------ LISTED RECORDS ------

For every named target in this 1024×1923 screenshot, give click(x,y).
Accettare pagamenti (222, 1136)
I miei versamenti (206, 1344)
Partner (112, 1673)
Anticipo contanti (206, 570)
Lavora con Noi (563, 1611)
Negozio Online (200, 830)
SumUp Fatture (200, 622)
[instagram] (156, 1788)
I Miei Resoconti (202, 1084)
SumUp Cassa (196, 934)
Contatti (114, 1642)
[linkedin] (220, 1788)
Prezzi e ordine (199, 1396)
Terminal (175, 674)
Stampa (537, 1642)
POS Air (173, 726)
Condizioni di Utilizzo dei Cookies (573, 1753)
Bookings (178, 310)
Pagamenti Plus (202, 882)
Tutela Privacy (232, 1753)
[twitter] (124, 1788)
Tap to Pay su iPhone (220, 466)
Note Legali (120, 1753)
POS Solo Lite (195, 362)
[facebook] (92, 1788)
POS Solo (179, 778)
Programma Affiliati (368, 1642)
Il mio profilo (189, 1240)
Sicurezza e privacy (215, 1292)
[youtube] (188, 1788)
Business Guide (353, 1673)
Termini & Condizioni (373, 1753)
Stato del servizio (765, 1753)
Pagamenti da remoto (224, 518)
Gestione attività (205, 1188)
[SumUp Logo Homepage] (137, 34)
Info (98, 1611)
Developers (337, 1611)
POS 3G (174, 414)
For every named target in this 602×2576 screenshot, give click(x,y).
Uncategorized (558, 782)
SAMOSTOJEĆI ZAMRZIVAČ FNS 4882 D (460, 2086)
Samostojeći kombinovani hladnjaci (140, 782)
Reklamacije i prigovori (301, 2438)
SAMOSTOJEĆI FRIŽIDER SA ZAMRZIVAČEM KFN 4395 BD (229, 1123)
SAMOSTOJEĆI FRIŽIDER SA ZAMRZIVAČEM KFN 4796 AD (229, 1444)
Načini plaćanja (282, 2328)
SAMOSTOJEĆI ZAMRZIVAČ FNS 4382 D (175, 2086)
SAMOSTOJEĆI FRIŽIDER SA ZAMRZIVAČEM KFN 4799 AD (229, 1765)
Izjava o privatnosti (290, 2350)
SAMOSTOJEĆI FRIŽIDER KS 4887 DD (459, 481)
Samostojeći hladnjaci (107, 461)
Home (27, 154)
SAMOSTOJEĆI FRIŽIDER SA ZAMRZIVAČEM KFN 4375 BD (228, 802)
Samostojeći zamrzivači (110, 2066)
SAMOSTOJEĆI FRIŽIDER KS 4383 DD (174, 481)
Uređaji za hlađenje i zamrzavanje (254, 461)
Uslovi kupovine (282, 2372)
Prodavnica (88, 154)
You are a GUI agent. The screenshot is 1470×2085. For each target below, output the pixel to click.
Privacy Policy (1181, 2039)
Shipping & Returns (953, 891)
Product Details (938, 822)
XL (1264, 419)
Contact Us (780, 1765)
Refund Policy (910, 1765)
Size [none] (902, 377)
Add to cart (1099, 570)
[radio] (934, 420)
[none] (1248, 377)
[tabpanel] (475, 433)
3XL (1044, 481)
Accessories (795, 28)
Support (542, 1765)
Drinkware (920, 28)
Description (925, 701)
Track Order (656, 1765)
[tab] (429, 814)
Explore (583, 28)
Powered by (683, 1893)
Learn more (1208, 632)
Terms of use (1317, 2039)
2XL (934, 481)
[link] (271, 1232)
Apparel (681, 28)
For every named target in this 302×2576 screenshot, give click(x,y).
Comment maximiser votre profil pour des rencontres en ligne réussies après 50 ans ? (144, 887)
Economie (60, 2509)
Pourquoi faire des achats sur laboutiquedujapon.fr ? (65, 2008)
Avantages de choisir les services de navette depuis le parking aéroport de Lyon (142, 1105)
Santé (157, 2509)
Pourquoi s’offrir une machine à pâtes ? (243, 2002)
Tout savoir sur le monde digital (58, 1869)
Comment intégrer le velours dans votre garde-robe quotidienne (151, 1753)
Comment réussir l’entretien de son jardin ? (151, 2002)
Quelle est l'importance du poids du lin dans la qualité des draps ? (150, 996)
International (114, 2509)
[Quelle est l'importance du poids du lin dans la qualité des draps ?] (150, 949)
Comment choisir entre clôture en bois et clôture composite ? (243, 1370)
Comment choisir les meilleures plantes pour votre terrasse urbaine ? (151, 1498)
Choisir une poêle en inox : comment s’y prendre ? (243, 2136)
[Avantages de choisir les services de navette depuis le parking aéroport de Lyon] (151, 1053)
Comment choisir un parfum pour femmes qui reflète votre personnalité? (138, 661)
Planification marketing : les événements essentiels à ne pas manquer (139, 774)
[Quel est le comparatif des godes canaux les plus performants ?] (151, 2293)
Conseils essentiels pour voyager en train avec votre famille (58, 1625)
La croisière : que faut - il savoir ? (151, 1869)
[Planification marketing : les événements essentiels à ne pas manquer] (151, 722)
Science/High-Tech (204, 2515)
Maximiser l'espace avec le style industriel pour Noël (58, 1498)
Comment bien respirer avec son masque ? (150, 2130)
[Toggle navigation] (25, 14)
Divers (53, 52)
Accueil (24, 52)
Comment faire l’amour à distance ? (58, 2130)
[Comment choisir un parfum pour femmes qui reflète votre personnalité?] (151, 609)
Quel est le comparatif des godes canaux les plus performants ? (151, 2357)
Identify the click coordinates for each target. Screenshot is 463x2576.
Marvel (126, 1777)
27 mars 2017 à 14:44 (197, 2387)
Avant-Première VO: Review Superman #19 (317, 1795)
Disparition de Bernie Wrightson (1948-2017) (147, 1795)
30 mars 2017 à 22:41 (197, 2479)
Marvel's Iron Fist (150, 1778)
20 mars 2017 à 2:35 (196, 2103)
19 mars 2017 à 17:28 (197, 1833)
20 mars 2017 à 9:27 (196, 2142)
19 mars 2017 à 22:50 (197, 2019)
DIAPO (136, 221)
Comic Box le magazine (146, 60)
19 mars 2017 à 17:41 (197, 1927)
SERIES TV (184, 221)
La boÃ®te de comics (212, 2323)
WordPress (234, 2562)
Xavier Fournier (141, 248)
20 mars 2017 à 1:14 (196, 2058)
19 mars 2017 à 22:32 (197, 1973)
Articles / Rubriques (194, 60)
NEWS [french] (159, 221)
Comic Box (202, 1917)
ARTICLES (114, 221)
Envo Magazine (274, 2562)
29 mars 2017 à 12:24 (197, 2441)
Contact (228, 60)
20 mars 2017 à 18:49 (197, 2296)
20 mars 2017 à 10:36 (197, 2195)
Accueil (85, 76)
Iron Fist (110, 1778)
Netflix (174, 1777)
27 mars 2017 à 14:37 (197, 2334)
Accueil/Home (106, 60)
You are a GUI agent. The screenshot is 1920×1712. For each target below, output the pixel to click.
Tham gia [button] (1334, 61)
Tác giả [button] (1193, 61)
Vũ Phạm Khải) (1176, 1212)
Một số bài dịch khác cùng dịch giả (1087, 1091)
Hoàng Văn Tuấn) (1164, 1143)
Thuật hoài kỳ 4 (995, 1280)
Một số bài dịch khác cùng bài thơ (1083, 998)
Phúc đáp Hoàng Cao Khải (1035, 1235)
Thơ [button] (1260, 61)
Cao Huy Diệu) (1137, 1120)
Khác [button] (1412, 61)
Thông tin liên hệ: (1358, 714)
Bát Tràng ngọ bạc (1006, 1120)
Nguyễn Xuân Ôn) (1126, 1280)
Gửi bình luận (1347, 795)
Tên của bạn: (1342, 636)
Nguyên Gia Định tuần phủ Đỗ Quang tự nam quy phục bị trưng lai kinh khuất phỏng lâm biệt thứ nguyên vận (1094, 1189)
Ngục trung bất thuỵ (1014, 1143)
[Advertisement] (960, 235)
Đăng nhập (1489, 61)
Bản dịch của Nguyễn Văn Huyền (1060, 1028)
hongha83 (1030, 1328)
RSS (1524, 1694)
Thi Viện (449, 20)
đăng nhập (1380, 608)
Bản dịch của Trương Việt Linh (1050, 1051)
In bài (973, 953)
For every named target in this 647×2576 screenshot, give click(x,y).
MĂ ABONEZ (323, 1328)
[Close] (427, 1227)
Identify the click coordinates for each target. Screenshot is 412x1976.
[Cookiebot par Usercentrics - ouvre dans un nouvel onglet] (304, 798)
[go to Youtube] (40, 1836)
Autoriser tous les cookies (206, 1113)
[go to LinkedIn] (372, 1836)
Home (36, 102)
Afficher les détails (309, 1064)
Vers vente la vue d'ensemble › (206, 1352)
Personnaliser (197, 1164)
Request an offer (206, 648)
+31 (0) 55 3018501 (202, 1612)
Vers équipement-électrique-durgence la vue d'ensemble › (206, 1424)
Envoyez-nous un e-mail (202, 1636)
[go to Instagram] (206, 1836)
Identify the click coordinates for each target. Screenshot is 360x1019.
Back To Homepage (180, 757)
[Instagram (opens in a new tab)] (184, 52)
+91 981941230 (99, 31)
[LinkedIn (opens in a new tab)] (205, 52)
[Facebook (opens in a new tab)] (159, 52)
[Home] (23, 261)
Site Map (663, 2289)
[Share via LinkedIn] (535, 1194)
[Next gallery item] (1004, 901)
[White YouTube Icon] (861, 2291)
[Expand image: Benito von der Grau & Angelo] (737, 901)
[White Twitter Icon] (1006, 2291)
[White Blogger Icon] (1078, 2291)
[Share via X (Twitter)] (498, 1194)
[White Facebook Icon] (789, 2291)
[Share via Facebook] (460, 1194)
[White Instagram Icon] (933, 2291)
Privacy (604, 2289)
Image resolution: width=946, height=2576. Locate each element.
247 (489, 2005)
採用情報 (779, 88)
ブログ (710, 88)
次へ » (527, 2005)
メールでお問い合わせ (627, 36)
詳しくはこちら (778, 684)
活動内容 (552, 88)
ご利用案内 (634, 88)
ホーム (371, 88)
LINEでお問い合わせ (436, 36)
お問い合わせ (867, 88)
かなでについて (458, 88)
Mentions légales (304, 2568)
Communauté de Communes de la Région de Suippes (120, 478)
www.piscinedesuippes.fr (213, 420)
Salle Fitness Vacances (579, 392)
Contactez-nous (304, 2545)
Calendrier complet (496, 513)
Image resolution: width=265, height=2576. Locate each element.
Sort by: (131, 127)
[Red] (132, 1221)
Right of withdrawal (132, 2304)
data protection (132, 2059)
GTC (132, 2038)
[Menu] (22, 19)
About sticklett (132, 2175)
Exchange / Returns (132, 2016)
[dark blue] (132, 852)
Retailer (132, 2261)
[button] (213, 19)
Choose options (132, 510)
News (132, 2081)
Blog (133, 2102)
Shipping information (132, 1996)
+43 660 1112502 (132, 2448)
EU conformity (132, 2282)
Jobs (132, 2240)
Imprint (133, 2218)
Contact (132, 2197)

------

» **REQUIREMENT**: Given the data above, transcribe exactly the lines from the one containing "Accueil (24, 52)" down to the one containing "Đăng nhập (1489, 61)", and no others.

» **TASK RESPONSE**:
Accueil (24, 52)
Comment faire l’amour à distance ? (58, 2130)
[Comment choisir un parfum pour femmes qui reflète votre personnalité?] (151, 609)
Quel est le comparatif des godes canaux les plus performants ? (151, 2357)
Identify the click coordinates for each target. Screenshot is 463x2576.
Marvel (126, 1777)
27 mars 2017 à 14:44 (197, 2387)
Avant-Première VO: Review Superman #19 (317, 1795)
Disparition de Bernie Wrightson (1948-2017) (147, 1795)
30 mars 2017 à 22:41 (197, 2479)
Marvel's Iron Fist (150, 1778)
20 mars 2017 à 2:35 (196, 2103)
19 mars 2017 à 17:28 (197, 1833)
20 mars 2017 à 9:27 (196, 2142)
19 mars 2017 à 22:50 (197, 2019)
DIAPO (136, 221)
Comic Box le magazine (146, 60)
19 mars 2017 à 17:41 (197, 1927)
SERIES TV (184, 221)
La boÃ®te de comics (212, 2323)
WordPress (234, 2562)
Xavier Fournier (141, 248)
20 mars 2017 à 1:14 (196, 2058)
19 mars 2017 à 22:32 (197, 1973)
Articles / Rubriques (194, 60)
NEWS [french] (159, 221)
Comic Box (202, 1917)
ARTICLES (114, 221)
Envo Magazine (274, 2562)
29 mars 2017 à 12:24 (197, 2441)
Contact (228, 60)
20 mars 2017 à 18:49 (197, 2296)
20 mars 2017 à 10:36 (197, 2195)
Accueil (85, 76)
Iron Fist (110, 1778)
Netflix (174, 1777)
27 mars 2017 à 14:37 (197, 2334)
Accueil/Home (106, 60)
You are a GUI agent. The screenshot is 1920×1712. For each target below, output the pixel to click.
Tham gia [button] (1334, 61)
Tác giả [button] (1193, 61)
Vũ Phạm Khải) (1176, 1212)
Một số bài dịch khác cùng dịch giả (1087, 1091)
Hoàng Văn Tuấn) (1164, 1143)
Thuật hoài kỳ 4 (995, 1280)
Một số bài dịch khác cùng bài thơ (1083, 998)
Phúc đáp Hoàng Cao Khải (1035, 1235)
Thơ [button] (1260, 61)
Cao Huy Diệu) (1137, 1120)
Khác [button] (1412, 61)
Thông tin liên hệ: (1358, 714)
Bát Tràng ngọ bạc (1006, 1120)
Nguyễn Xuân Ôn) (1126, 1280)
Gửi bình luận (1347, 795)
Tên của bạn: (1342, 636)
Nguyên Gia Định tuần phủ Đỗ Quang tự nam quy phục bị trưng lai kinh khuất phỏng lâm biệt thứ nguyên vận (1094, 1189)
Ngục trung bất thuỵ (1014, 1143)
[Advertisement] (960, 235)
Đăng nhập (1489, 61)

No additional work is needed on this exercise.